У всех, кроме сыщика Эдуарда, проявляется совсем другое лицо, иная суть, чем в первом действии. И эти человеческие метаморфозы увлекают даже более чем крутые развороты самой интриги.
В частности, встреча Сюзанны с Патрисом была спектаклем, ибо Сюзанна знала, что идет запись. Конечно, пересказывать все не буду, скажу лишь основное.
Итак, и Оливье, и Сюзанна оказываются способны на хладнокровное убийство, чтобы не выпустить из рук три миллиона франков: Оливье намеревался убрать Патриса руками Сюзанны, но та предпочла убрать обоих.
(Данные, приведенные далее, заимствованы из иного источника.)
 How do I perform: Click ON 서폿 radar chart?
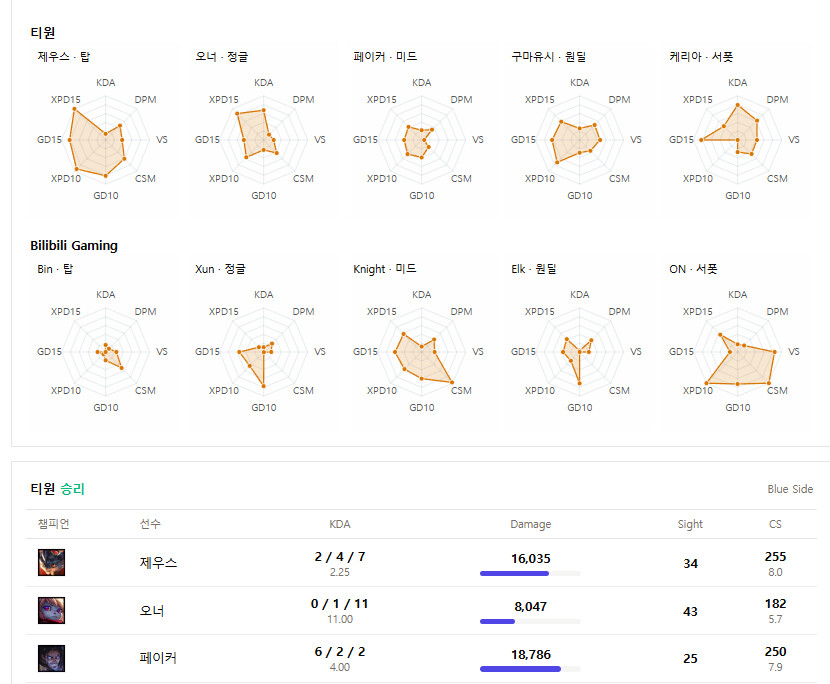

Патрис гибнет только потому, что сам на убийство как раз не способен, он отказывается стрелять в Оливье, за что и получает от Сюзанны пулю.
А второй ее выстрел, в Оливье, был холостым – комиссар лишь изобразил, что убит.
В нужный момент он появляется на сцене, и у супругов наконец начинается откровенный разговор, из которого становится ясно, что эти двое все время вели игру “кто кого пересыщит”, переиграет. Оливье предусмотрительно оставил всего один патрон в пистолете, Сюзанна предусмотрительно выпила лишь половину тюбика снотворного. И т.д., и т.п. В общем, родственные души.
И потому Сюзанна спокойно говорит ему напоследок, перед тем как ее уводят в тюрьму: “Мы расстаемся с тобой ненадолго. В следующее воскресенье ты принесешь мне в тюрьму апельсин”. И, уходя, включает ту самую музыку, что звучала на корабле в день их встречи.
Оливье остается сидеть один, прислонившись к стене дома. И под музыку у него появляется загадочная улыбка – довольная, умиротворенная… То ли потому, что он так удачно и профессионально справился со всей ситуацией, то ли и впрямь понесет в тюрьму апельсин…
Такая вот комедия. И совсем не смешно.